Wednesday, September 27, 2017
"There's a comfort level people have with cash," said Brian Bailey, Cardtronics Managing Director for North America. And it cuts across generations. Millennials, for example, while leading proponents of digital wallets, are more likely than others to use cash for person-to-person (P2P) payments than the population at large (67 percent versus 62 percent), the survey showed. When it comes to P2P, "the most digitally forward segment surveyed, millennials, are at the top of the list for cash usage," Baily stated during an interview with The Green Sheet.
The Health of Cash survey, conducted in May and June 2017 by Edelman Intelligence, queried 1,000 U.S. adults about their payment preferences and methods actually used. Here's how actual usage for POS and P2P transactions broke down for the previous six months:
When asked about their preferred method of payment, consumers ranked debit cards first (33 percent of those surveyed) followed by cash (27 percent). Twenty-two percent prefer credit cards, 15 percent favor digital apps, and 3 percent prefer to write checks. Among millennials, though, cash was the top choice (cited by 29 percent), followed by debit cards (26 percent), digital (25 percent), credit cards (17 percent) and checks (3 percent).
Convenience and ease of use are key reasons consumers give for preferring one payment method over others, Bailey noted. Yet when asked which method best delivers these benefits, cash exceeded all other methods on both counts. Thirty-eight percent said cash was most convenient; 44 percent said cash is wins on ease of use.
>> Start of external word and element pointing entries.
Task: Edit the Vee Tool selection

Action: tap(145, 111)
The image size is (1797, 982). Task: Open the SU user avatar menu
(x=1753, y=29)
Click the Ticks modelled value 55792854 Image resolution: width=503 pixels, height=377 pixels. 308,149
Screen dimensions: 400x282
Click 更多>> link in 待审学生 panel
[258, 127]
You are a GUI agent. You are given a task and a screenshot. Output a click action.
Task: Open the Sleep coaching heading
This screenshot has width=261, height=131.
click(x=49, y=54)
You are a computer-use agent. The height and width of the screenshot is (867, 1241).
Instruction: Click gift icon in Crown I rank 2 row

Not surprisingly, cash usage has the greatest appeal for P2P payments. In the six months leading up to the survey, 62 of consumers surveyed had used cash for P2P payments; just a third had used nonbank digital apps for P2P payments.
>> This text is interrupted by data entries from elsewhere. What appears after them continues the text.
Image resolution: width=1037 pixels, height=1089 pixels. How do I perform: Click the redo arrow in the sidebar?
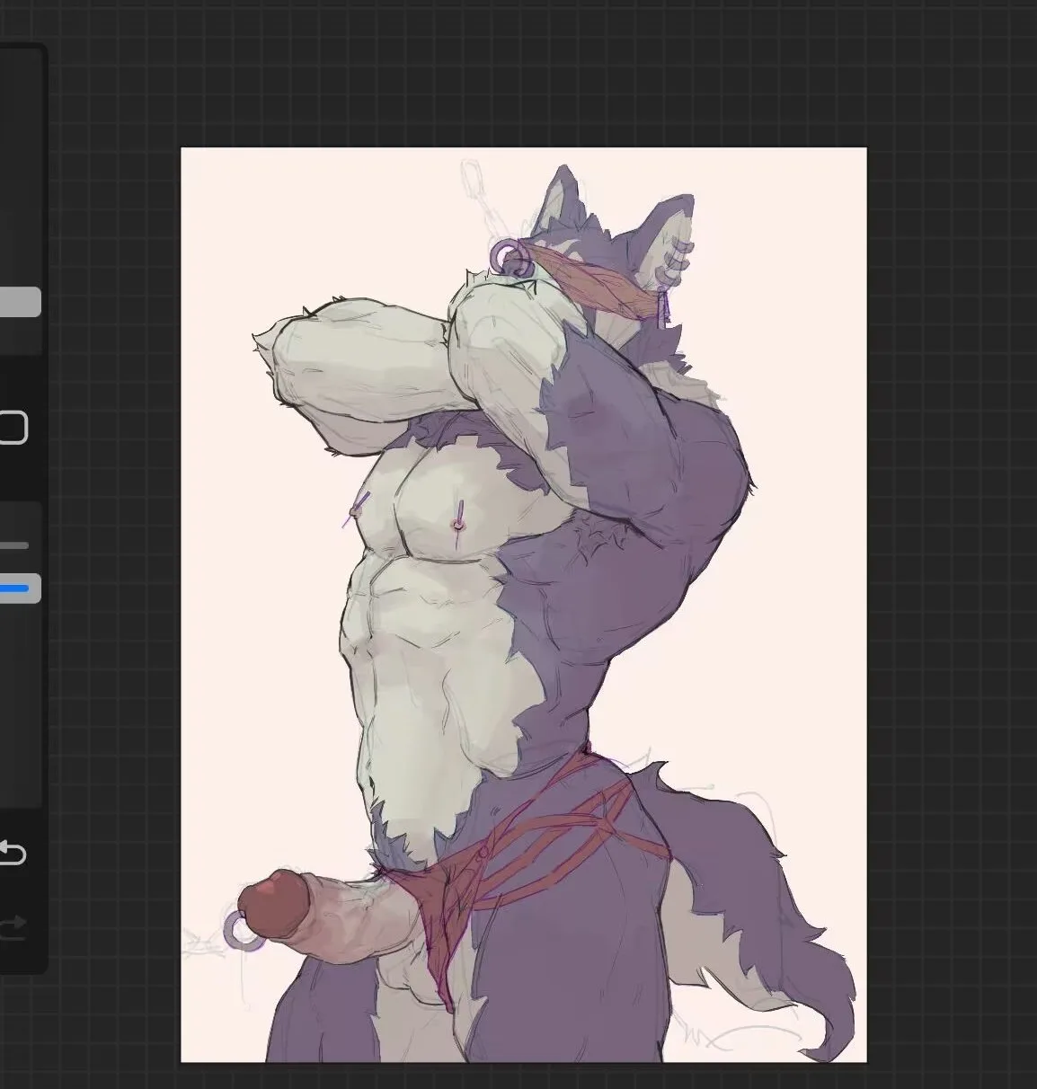pyautogui.click(x=13, y=926)
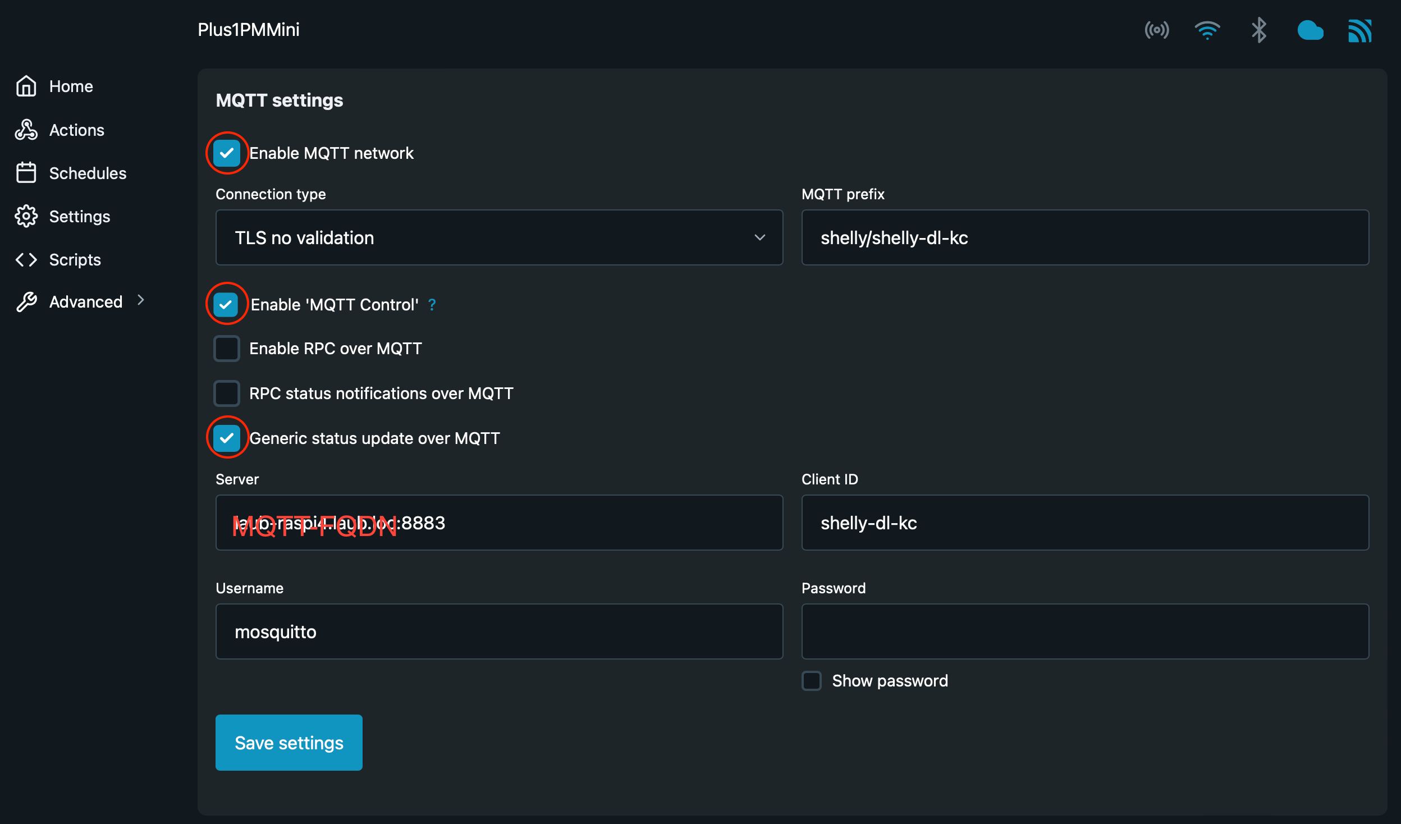Open the Actions menu item

pyautogui.click(x=76, y=130)
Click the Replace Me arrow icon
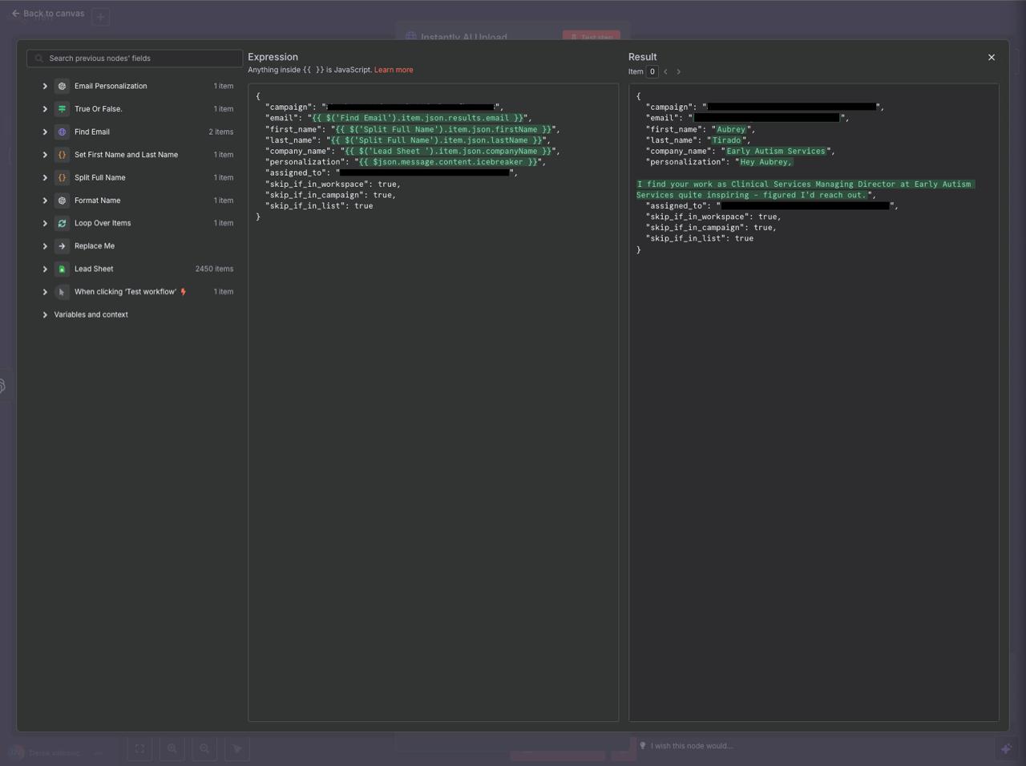Viewport: 1026px width, 766px height. tap(62, 246)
Cash also continues to resonate with consumers for small-dollar purchases. The majority of those surveyed (82 percent) said they prefer to use cash for small-dollar items and opt for electronic payment options for more expensive items. Sixty-eight percent said they use cash for purchase amounts under $10; 55 percent use cash when making purchases under $20.
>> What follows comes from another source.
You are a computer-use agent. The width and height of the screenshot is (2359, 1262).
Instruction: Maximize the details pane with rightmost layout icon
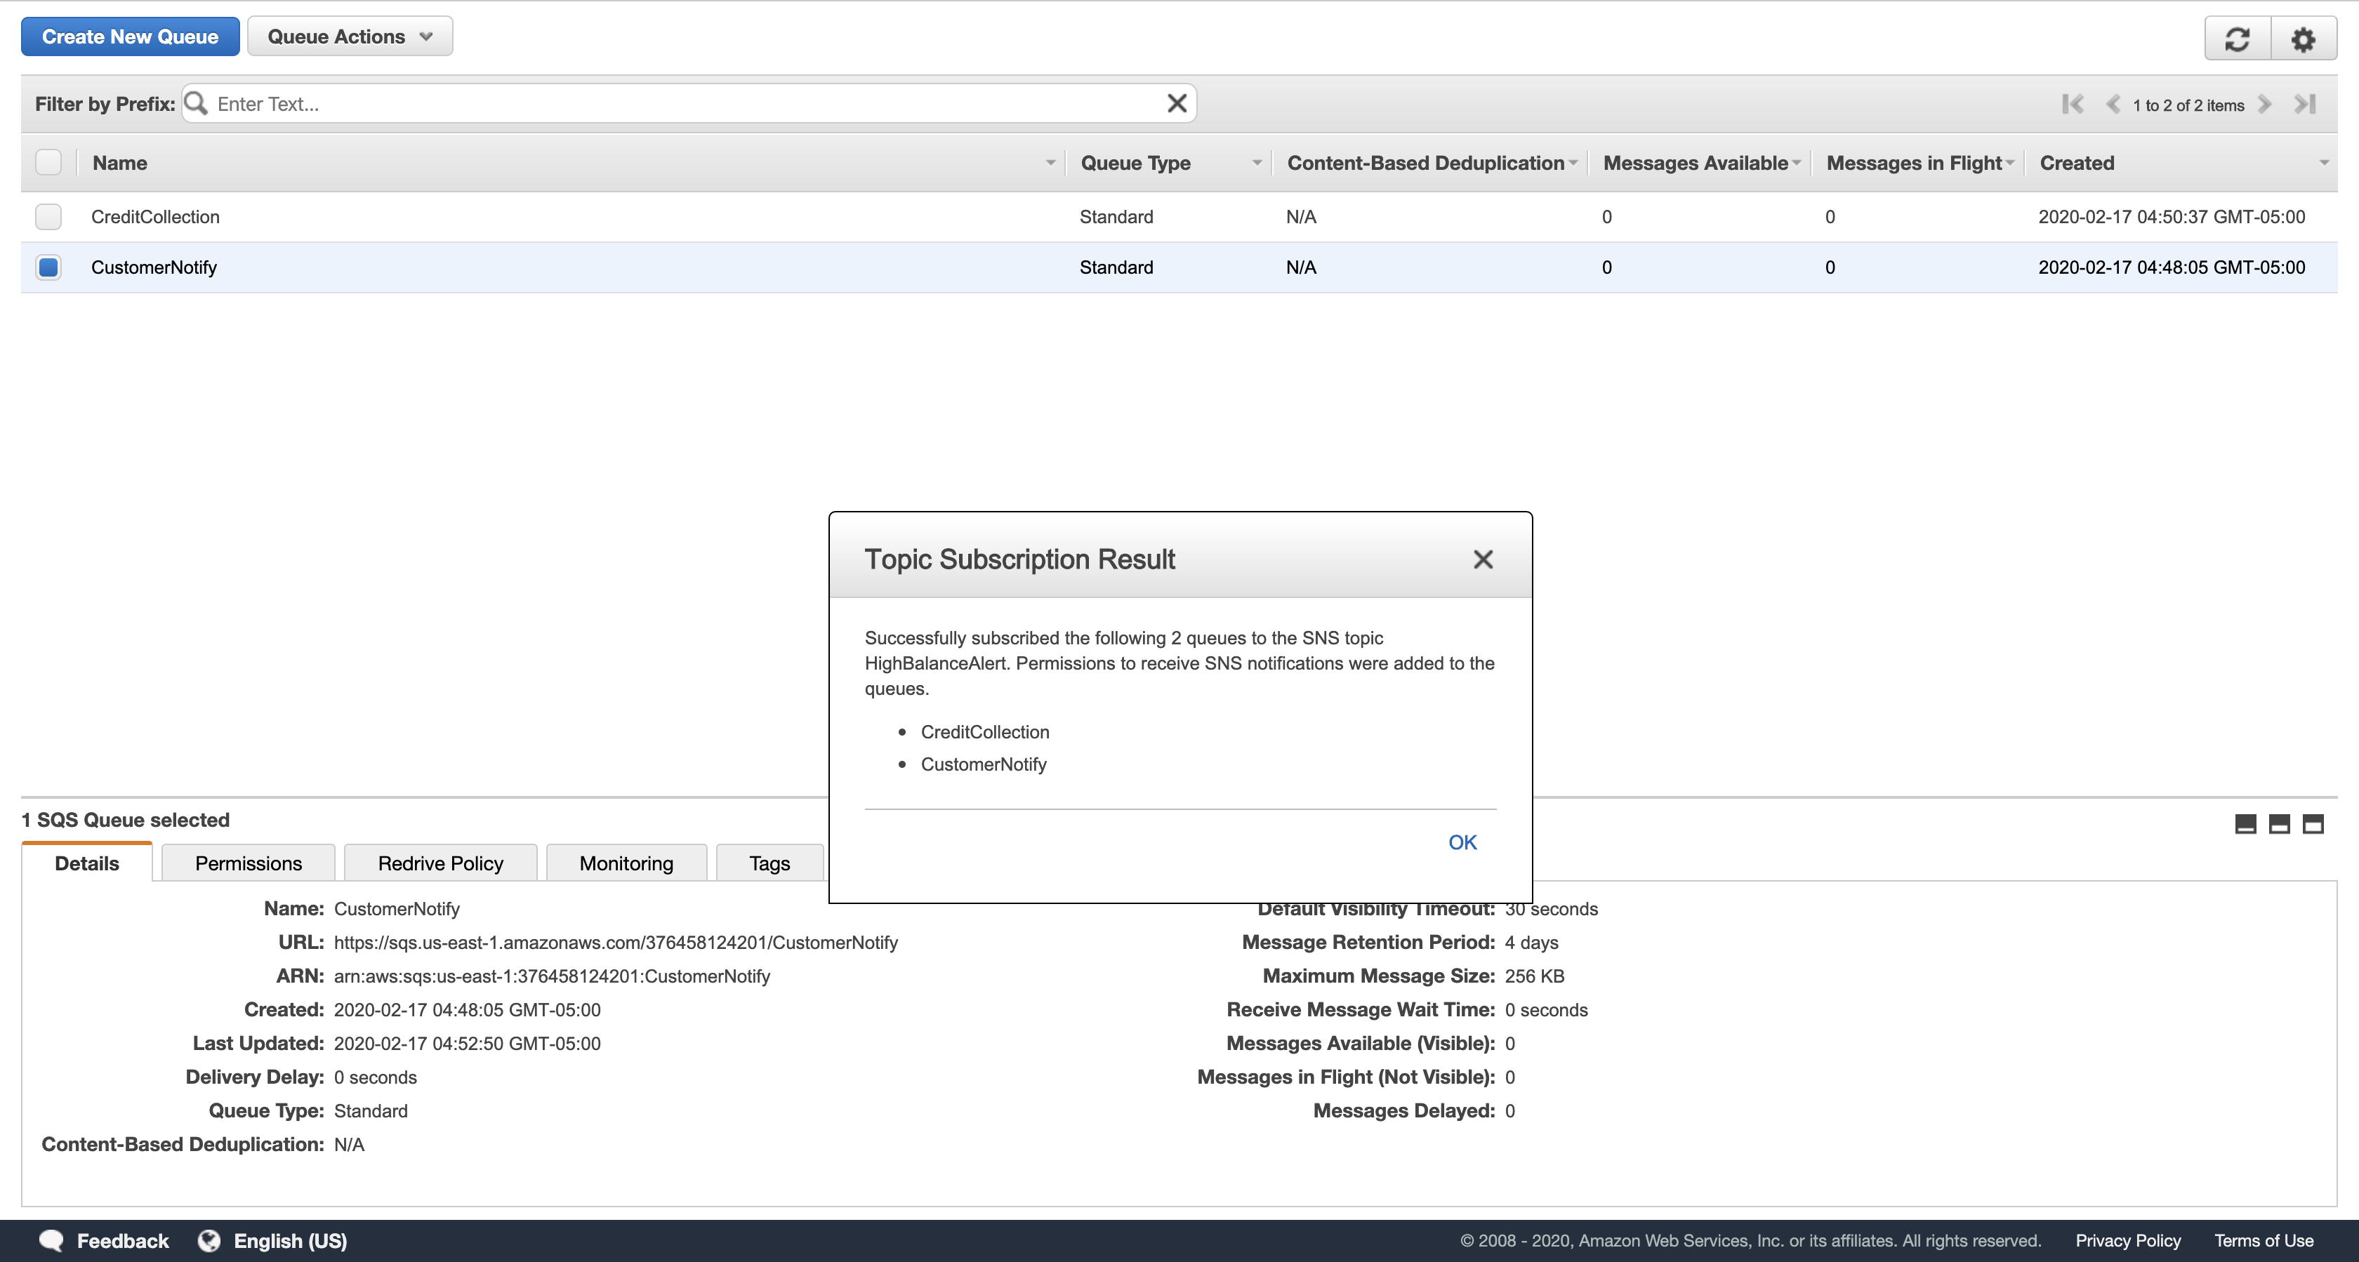(2313, 824)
"The notion that consumers want to be limited to cashless payments or that digital payments are overtaking cash is not consistent with consumer behavior," Bailey said in a press release. "The 2017 Health of Cash Study proves that consumers like and demand choice when they pay – with 90 percent using at least two payment methods a month and 66 percent using three – making a cashless society contrary to the will of the people."